Determinism with mixed precision

I’m working in a small company that uses NVIDIA GPU for inferencing. We found that there’s some strange behavior during batch processing.

Results from batch processing’s different, compared to non-batched ones. And results in batch processing changes if # of tasks in batch changes.

For example, see the code below.

conv = torch.nn.Conv1d(40, 400, kernel_size=13, stride=1, padding=170, bias=True).cuda()
with torch.cuda.amp.autocast(enabled=True): # This allows 16bit casting
test_input = torch.rand(1, 40, 2536).cuda()
test_output = conv(test_input)
sample1 = test_output[0]

test_input = torch.cat([test_input, test_input], 0)
test_output = conv(test_input)
sample2 = test_output[0] # test_output[0] and test_output[1] are equal

diff = sample1 - sample2
diff = torch.abs(diff)
diff = diff.sum()
print(diff) # Expected output is zero.

We’re using the same test_input for non-batched tasks and batched tasks. We expected diff to be zero, but it isn’t. This only happens when we use mixed precision(autocast=True + NVIDIA T4(Turing)).

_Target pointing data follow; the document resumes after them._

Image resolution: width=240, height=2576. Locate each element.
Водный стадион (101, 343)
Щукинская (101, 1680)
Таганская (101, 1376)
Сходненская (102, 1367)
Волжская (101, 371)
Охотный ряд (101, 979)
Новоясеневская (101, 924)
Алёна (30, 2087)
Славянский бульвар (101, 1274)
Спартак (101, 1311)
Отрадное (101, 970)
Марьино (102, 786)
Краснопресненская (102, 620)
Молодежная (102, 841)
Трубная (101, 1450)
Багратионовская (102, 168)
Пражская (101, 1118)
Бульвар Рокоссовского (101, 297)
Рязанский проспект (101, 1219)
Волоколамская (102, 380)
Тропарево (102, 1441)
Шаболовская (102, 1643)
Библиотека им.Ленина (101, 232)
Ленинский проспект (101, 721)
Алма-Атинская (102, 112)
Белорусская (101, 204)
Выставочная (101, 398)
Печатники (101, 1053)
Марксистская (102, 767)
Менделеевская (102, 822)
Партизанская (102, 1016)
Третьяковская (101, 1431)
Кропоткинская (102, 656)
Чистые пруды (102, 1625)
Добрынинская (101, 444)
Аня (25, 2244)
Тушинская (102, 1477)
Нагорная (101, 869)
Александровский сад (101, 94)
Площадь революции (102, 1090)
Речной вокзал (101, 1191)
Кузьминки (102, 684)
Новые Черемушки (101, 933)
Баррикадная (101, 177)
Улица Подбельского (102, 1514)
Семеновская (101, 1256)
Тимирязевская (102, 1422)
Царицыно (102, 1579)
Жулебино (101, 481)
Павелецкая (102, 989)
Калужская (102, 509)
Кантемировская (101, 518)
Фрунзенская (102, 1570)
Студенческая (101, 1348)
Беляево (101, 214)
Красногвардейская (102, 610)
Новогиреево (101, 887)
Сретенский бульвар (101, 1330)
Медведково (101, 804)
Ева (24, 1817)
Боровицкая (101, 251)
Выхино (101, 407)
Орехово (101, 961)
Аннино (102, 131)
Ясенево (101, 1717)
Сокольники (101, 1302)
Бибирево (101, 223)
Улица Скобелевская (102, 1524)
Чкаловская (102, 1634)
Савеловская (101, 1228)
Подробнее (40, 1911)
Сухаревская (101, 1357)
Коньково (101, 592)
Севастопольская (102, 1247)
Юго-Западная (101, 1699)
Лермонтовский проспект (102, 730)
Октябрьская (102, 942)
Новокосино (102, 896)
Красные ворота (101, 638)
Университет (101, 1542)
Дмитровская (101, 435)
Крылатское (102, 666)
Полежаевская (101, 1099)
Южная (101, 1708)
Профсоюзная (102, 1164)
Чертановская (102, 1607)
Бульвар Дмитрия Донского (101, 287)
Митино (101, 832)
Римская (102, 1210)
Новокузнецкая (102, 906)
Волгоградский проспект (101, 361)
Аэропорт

Also, the variable sample2 changes if # of tasks in a batch changes, but results in same batch are all the same. (test_output[0] == test_output[1] == …)

We’re trying to set-up some metric and debugging process and that requires reproducibility in production code(needs high performance). I’d like to know what I’m missing, and how I can workaround this while keeping fp16 throughput.

Thank you in advance!!

Hi @diediealldie ,
Apologies for the delay, Are you still facing the issue?